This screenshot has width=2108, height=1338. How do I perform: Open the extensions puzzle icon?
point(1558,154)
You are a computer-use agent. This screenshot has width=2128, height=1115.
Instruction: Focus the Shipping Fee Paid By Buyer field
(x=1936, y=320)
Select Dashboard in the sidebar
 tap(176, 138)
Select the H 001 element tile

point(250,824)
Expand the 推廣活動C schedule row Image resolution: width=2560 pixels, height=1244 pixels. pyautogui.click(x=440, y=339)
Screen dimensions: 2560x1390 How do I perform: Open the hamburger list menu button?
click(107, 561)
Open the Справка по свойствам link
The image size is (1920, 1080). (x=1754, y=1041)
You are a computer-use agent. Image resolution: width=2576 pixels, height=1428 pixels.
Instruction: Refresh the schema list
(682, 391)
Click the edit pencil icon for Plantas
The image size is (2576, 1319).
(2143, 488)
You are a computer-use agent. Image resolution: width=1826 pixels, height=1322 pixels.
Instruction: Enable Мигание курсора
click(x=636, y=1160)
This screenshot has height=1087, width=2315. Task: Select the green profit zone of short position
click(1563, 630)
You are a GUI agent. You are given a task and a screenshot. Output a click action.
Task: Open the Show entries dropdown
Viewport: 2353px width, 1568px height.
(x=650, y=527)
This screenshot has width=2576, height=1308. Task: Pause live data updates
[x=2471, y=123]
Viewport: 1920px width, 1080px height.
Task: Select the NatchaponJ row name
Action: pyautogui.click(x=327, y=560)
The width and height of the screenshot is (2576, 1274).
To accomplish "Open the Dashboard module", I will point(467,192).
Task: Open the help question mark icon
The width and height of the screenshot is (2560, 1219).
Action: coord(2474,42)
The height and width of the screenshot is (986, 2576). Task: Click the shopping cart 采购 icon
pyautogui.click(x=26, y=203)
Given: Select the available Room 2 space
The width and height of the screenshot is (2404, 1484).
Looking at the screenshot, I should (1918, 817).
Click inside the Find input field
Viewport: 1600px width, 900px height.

→ **EXERCISE**: When you respond, give the whole listing again exactly as written.

→ **RESPONSE**:
This screenshot has width=2108, height=1338. How do I perform: Open the extensions puzzle icon?
point(1558,154)
You are a computer-use agent. This screenshot has width=2128, height=1115.
Instruction: Focus the Shipping Fee Paid By Buyer field
(x=1936, y=320)
Select Dashboard in the sidebar
 tap(176, 138)
Select the H 001 element tile

point(250,824)
Expand the 推廣活動C schedule row Image resolution: width=2560 pixels, height=1244 pixels. pyautogui.click(x=440, y=339)
Screen dimensions: 2560x1390 How do I perform: Open the hamburger list menu button?
click(107, 561)
Open the Справка по свойствам link
The image size is (1920, 1080). (x=1754, y=1041)
You are a computer-use agent. Image resolution: width=2576 pixels, height=1428 pixels.
Instruction: Refresh the schema list
(682, 391)
Click the edit pencil icon for Plantas
The image size is (2576, 1319).
(2143, 488)
You are a computer-use agent. Image resolution: width=1826 pixels, height=1322 pixels.
Instruction: Enable Мигание курсора
click(x=636, y=1160)
This screenshot has height=1087, width=2315. Task: Select the green profit zone of short position
click(1563, 630)
You are a GUI agent. You are given a task and a screenshot. Output a click action.
Task: Open the Show entries dropdown
Viewport: 2353px width, 1568px height.
(x=650, y=527)
This screenshot has width=2576, height=1308. Task: Pause live data updates
[x=2471, y=123]
Viewport: 1920px width, 1080px height.
Task: Select the NatchaponJ row name
Action: pyautogui.click(x=327, y=560)
The width and height of the screenshot is (2576, 1274).
To accomplish "Open the Dashboard module", I will point(467,192).
Task: Open the help question mark icon
The width and height of the screenshot is (2560, 1219).
Action: coord(2474,42)
The height and width of the screenshot is (986, 2576). Task: Click the shopping cart 采购 icon
pyautogui.click(x=26, y=203)
Given: Select the available Room 2 space
The width and height of the screenshot is (2404, 1484).
Looking at the screenshot, I should (1918, 817).
Click inside the Find input field
Viewport: 1600px width, 900px height.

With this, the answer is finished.